-- Information supplied follows --

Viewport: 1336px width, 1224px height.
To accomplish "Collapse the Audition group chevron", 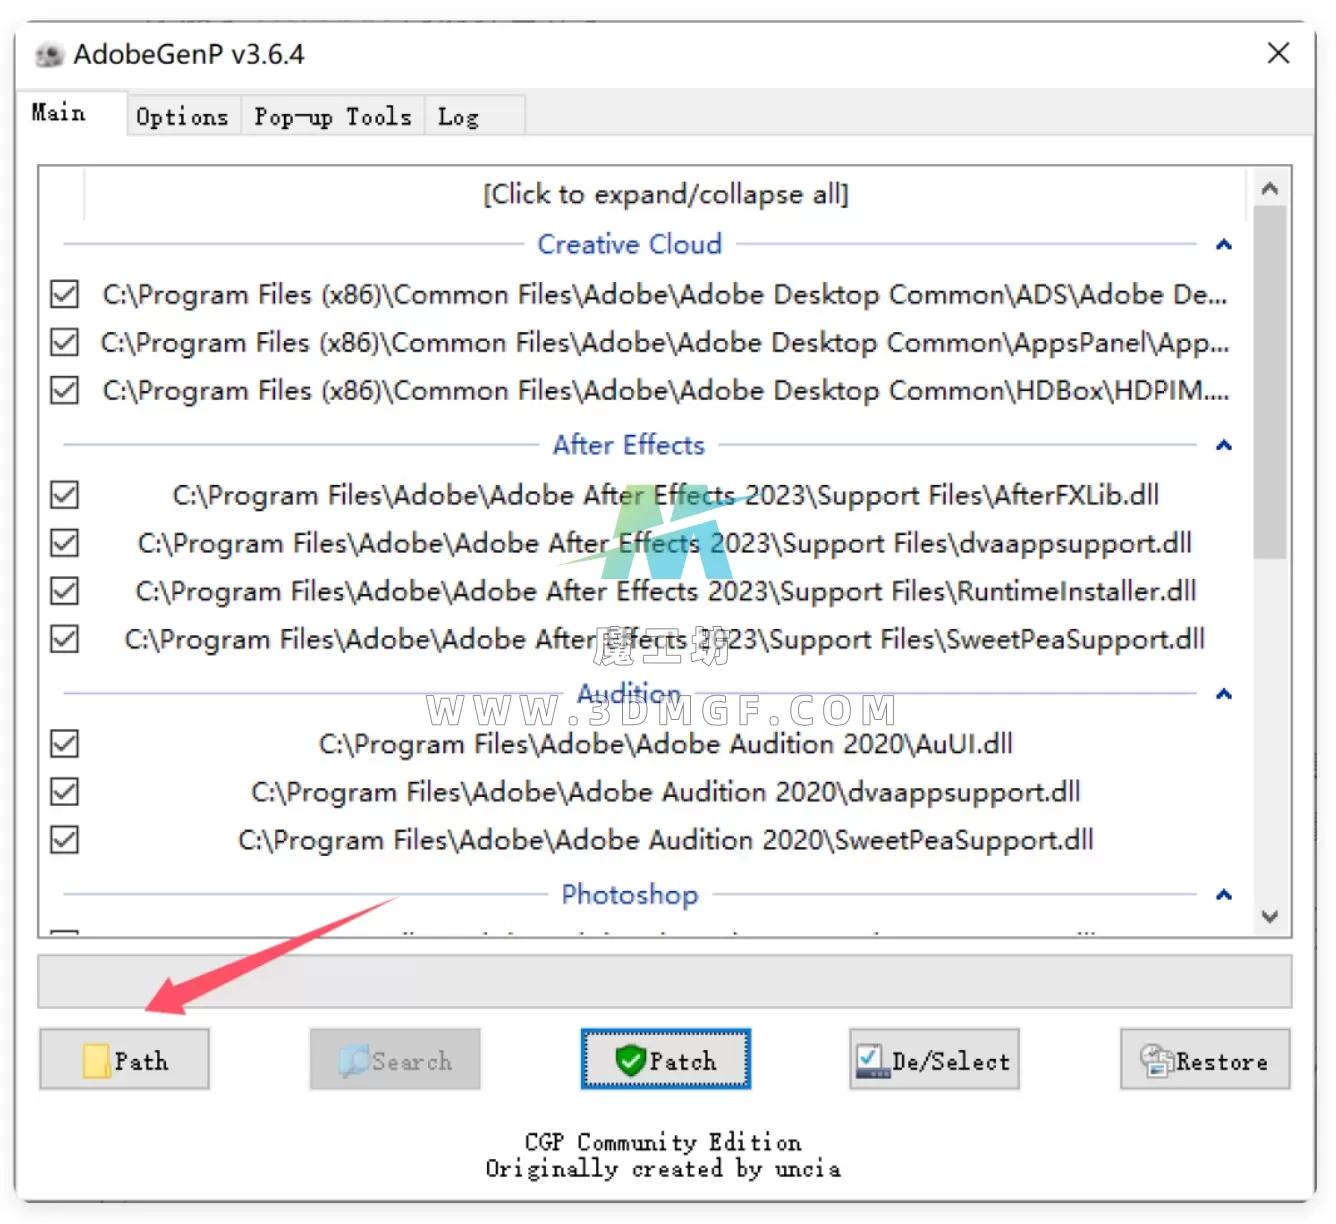I will pos(1223,694).
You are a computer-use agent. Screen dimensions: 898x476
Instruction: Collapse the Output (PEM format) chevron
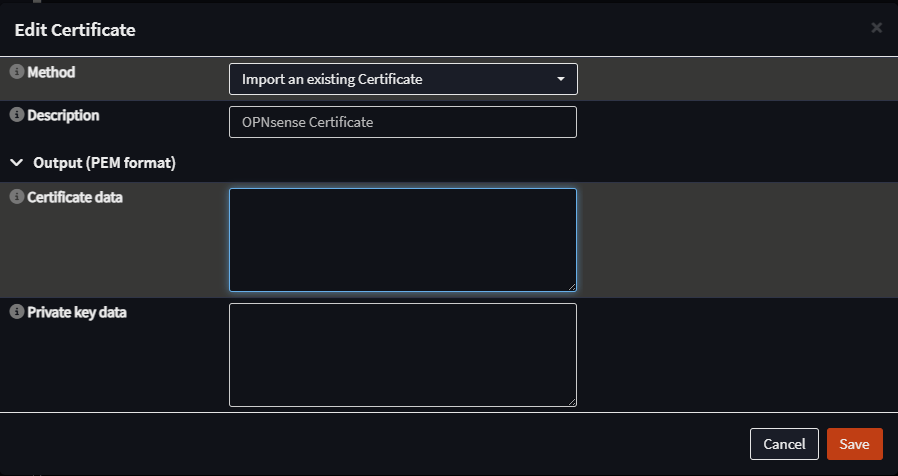(x=17, y=161)
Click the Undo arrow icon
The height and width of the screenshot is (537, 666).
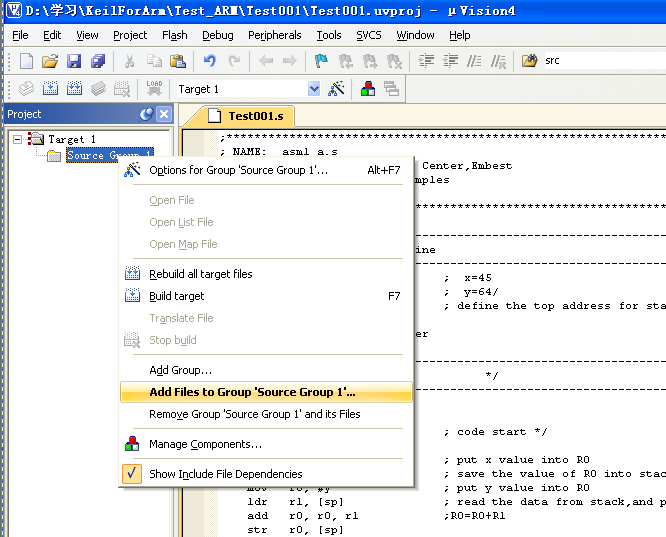coord(212,62)
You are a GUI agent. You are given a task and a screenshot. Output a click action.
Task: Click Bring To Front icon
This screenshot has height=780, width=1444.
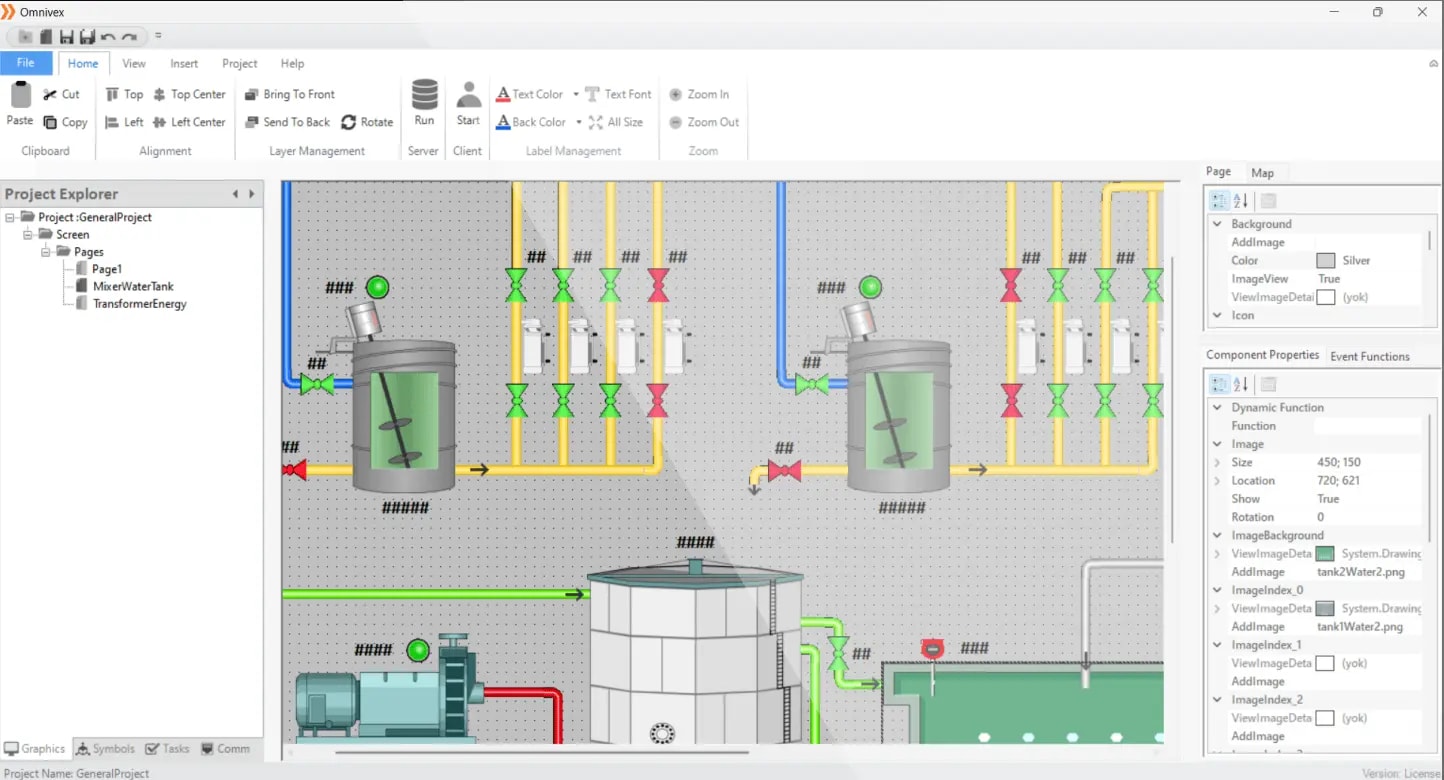click(252, 94)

-- Information supplied concluded --

» **What is being asked**
Write out the line that contains "Instruction: Collapse the" and every line after it to the end of the data, exactly as they stand. Omit the pictures.

» **Task result**
Instruction: Collapse the Output (PEM format) chevron
(x=17, y=161)
Click the Undo arrow icon
The height and width of the screenshot is (537, 666).
coord(212,62)
You are a GUI agent. You are given a task and a screenshot. Output a click action.
Task: Click Bring To Front icon
This screenshot has height=780, width=1444.
click(252, 94)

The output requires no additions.